§ **TEXTAUSZUG**:
"Neues Volksblatt" Kommentar: "Lückenschluss" (Von Christian Buchar)

Ausgabe vom 23. September 2004

Linz (OTS) - =

Wenn eine Leistung für hilfsbedürftige Menschen wie
das Pflegegeld seit acht Jahren nicht valorisiert - also immer weniger wert - wurde, sollte eine Anpassung als überfälliger Lückenschluss eigentlich außer Streit stehen. Ein Plus von zwei Prozent, wie es nun im Gespräch ist, ist da sicher nicht übertrieben. Dass der Finanzminister entsprechende, quer durch alle Parlamentsparteien gehende, Wünsche zuletzt stets abzublocken gewusst hat, hat freilich einen sehr realen finanziellen Hintergrund. Denn selbst ohne Erhöhung werden die Ausgaben für das Pflegegeld, die sich im Vorjahr schon auf nicht weniger als 1,3 Milliarden Euro beliefen, in den nächsten Jahren durch die Bevölkerungsentwicklung ganz massiv steigen.

(Gespeicherte Dateneinträge)
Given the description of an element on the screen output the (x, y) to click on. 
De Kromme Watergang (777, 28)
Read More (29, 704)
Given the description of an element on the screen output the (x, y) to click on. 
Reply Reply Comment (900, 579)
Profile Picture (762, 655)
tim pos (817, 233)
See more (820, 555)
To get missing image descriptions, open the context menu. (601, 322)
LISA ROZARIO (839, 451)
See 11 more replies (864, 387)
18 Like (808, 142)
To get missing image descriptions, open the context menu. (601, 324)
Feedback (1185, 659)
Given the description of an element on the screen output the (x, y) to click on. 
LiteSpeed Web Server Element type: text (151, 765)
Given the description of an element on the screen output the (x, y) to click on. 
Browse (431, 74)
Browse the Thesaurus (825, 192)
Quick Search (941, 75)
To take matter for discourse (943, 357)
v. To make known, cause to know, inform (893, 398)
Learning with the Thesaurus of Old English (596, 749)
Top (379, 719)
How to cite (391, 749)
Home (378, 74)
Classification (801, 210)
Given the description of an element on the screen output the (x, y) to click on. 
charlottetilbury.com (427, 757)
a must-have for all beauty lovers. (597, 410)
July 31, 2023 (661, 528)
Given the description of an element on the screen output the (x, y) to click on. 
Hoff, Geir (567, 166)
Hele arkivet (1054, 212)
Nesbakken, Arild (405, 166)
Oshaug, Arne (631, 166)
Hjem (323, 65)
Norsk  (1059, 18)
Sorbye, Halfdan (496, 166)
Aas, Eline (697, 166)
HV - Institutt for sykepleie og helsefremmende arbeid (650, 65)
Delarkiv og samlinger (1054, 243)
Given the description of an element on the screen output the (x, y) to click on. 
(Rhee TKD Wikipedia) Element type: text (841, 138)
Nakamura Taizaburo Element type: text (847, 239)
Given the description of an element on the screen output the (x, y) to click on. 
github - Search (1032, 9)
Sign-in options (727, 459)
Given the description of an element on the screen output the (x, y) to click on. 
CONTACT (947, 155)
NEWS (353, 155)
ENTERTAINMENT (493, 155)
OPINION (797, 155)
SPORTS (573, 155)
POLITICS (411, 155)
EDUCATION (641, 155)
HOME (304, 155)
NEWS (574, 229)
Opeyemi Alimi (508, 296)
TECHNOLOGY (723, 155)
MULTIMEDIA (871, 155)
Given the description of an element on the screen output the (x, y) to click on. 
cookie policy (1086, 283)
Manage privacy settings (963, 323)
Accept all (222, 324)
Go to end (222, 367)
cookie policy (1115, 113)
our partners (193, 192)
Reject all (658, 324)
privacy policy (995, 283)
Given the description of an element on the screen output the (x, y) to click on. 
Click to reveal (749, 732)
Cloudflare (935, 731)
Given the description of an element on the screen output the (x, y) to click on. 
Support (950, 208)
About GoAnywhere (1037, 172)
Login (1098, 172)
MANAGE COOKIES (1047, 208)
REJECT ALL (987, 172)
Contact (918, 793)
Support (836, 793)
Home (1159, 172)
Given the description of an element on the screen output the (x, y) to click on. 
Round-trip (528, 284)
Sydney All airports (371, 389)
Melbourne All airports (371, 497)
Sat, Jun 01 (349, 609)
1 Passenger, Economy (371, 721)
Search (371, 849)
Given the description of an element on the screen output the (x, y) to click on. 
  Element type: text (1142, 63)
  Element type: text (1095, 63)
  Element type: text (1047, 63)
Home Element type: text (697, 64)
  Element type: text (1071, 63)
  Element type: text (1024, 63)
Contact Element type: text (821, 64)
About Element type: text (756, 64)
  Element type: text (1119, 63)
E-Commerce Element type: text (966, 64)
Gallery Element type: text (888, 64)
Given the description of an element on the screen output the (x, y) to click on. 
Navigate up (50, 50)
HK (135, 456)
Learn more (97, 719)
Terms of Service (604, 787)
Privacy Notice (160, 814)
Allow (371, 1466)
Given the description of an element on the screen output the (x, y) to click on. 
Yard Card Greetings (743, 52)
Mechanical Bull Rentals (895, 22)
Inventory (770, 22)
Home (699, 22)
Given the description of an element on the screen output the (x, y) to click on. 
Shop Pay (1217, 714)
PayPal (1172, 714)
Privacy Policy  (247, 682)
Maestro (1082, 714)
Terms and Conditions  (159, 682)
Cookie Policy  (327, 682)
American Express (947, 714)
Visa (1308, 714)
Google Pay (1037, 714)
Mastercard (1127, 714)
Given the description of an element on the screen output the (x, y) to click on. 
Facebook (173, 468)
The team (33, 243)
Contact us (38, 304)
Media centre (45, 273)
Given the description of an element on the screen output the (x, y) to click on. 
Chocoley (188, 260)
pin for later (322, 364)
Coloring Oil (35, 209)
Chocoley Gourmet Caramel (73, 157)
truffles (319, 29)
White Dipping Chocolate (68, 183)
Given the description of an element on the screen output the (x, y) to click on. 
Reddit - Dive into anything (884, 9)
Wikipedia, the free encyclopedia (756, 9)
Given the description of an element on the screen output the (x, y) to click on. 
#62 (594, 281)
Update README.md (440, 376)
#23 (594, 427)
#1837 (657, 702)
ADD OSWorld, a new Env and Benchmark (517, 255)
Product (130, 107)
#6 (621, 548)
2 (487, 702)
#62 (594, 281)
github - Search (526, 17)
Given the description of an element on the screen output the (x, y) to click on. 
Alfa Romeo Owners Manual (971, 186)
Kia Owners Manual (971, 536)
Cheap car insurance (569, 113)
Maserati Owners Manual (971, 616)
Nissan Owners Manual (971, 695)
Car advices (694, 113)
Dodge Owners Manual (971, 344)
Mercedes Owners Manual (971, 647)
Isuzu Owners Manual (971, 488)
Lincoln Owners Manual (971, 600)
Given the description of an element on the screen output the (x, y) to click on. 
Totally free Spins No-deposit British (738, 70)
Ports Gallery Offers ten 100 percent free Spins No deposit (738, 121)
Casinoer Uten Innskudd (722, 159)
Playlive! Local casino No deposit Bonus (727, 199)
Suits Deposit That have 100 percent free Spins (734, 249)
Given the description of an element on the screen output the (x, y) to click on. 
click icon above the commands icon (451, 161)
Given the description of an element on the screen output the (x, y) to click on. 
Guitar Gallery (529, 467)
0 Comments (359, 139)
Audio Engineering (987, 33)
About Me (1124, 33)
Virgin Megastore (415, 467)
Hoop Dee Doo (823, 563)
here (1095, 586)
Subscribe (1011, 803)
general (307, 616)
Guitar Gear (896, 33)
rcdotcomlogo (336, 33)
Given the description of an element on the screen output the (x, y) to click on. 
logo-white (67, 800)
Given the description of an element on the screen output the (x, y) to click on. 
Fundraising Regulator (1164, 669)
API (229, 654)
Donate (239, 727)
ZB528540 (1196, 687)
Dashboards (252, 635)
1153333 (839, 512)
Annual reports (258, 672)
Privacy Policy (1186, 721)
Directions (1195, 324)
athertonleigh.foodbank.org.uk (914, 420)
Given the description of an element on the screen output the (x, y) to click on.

§ **ZU ERLEDIGENDE AUFGABEN**:
1 > Prüfe, ob die folgenden Aussagen mit dem Kommentar zum Pflegegeld übereinstimmen. Antworte jeweils mit Ja oder Nein und zitiere die entscheidenden Worte des Kommentars wörtlich.
(a) Das Pflegegeld wurde seit acht Jahren nicht valorisiert.
(b) Derzeit ist ein Plus von fünf Prozent im Gespräch.
(c) Die Ausgaben für das Pflegegeld beliefen sich im Vorjahr auf 1,3 Milliarden Euro.
2 > Führe den Kommentar zum Pflegegeld im Anschluss an seinen letzten Satz fort.

§ **GELÖSTE AUFGABEN**:
1 >
(a) Ja: „das Pflegegeld seit acht Jahren nicht valorisiert“
(b) Nein: „Ein Plus von zwei Prozent, wie es nun im Gespräch ist“
(c) Ja: „die sich im Vorjahr schon auf nicht weniger als 1,3 Milliarden Euro beliefen“

2 >
Zugleich liegt im Pflegebereich - aus den erwähnten demografischen Gründen - ein enormes, bisher weder vom pflegerischen noch vom beschäftigungspolitischen Standpunkt ausgeschöpftes Job-Potenzial. Eine (immer wieder diskutierte) stärkere Verknüpfung des Pflegegeldbezugs mit konkreten Pflegeleistungen könnte da, als
auch konjunkturell und finanziell interessant, näherer Betrachtung unterzogen werden.